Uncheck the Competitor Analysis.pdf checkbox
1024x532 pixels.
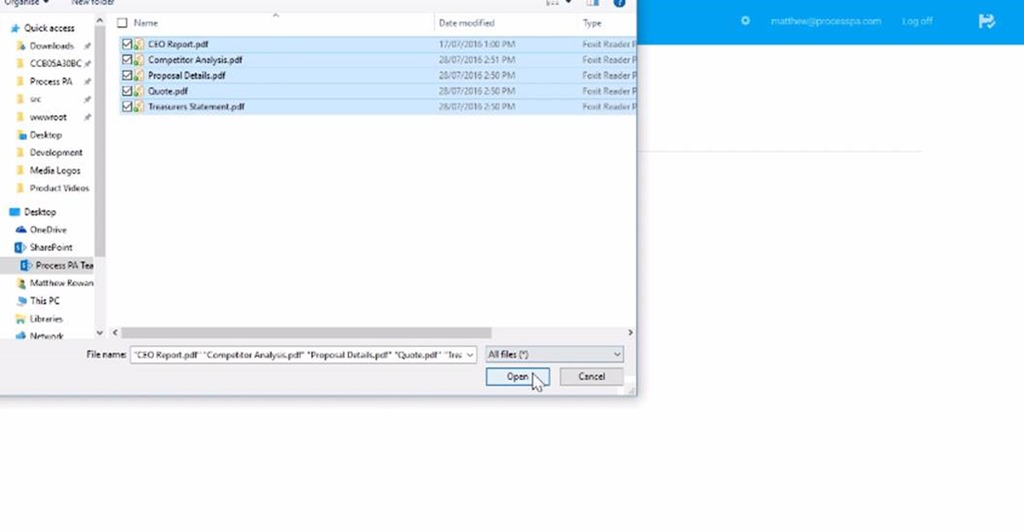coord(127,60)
* * *
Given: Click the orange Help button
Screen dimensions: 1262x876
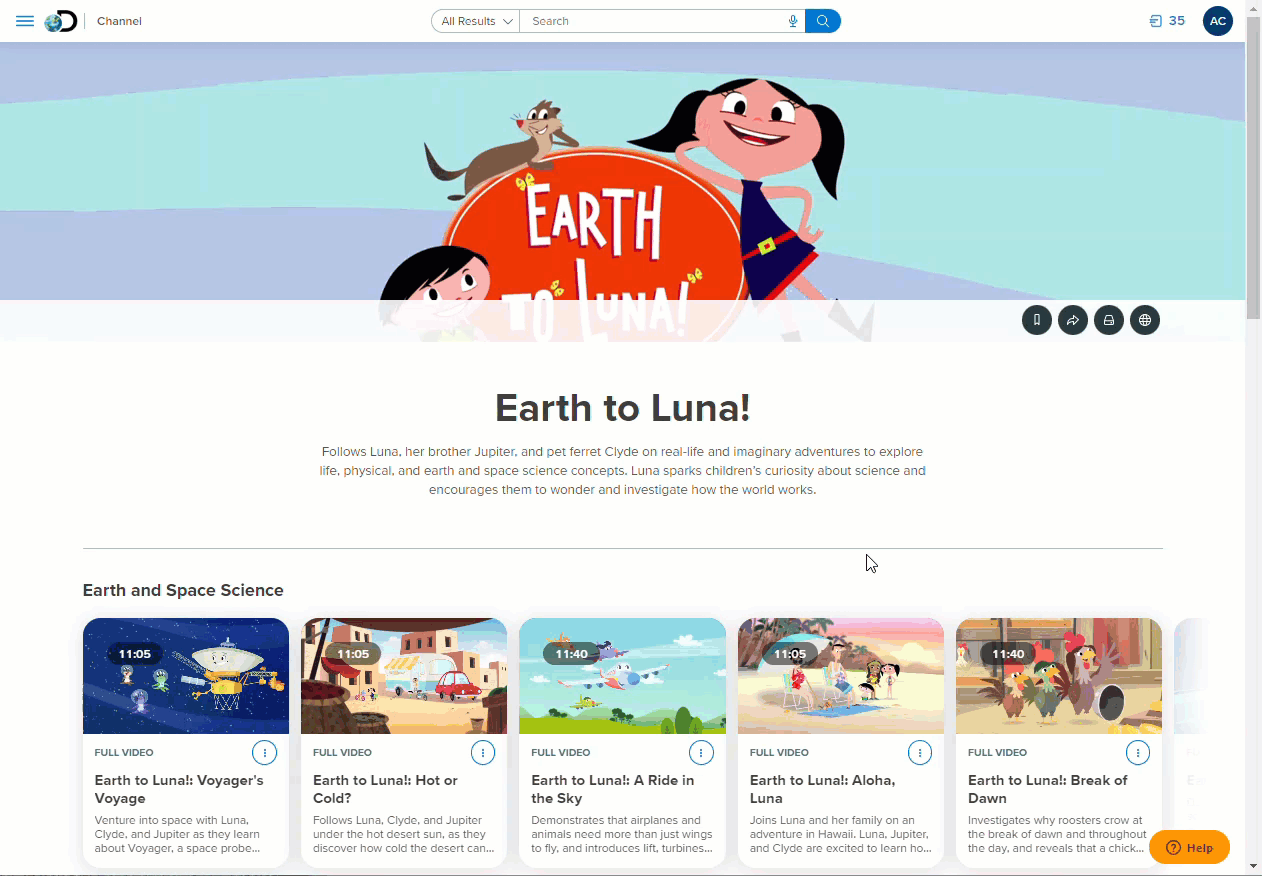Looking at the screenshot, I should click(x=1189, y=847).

### WHAT TO PRODUCE
Set out the material from the line containing "Uncheck the Competitor Analysis.pdf checkbox" through the line containing "coord(127,60)" as a numbered list, skipping blank lines. Leave the pictures out of your answer.

### ANSWER BELOW
1. Uncheck the Competitor Analysis.pdf checkbox
2. 1024x532 pixels.
3. coord(127,60)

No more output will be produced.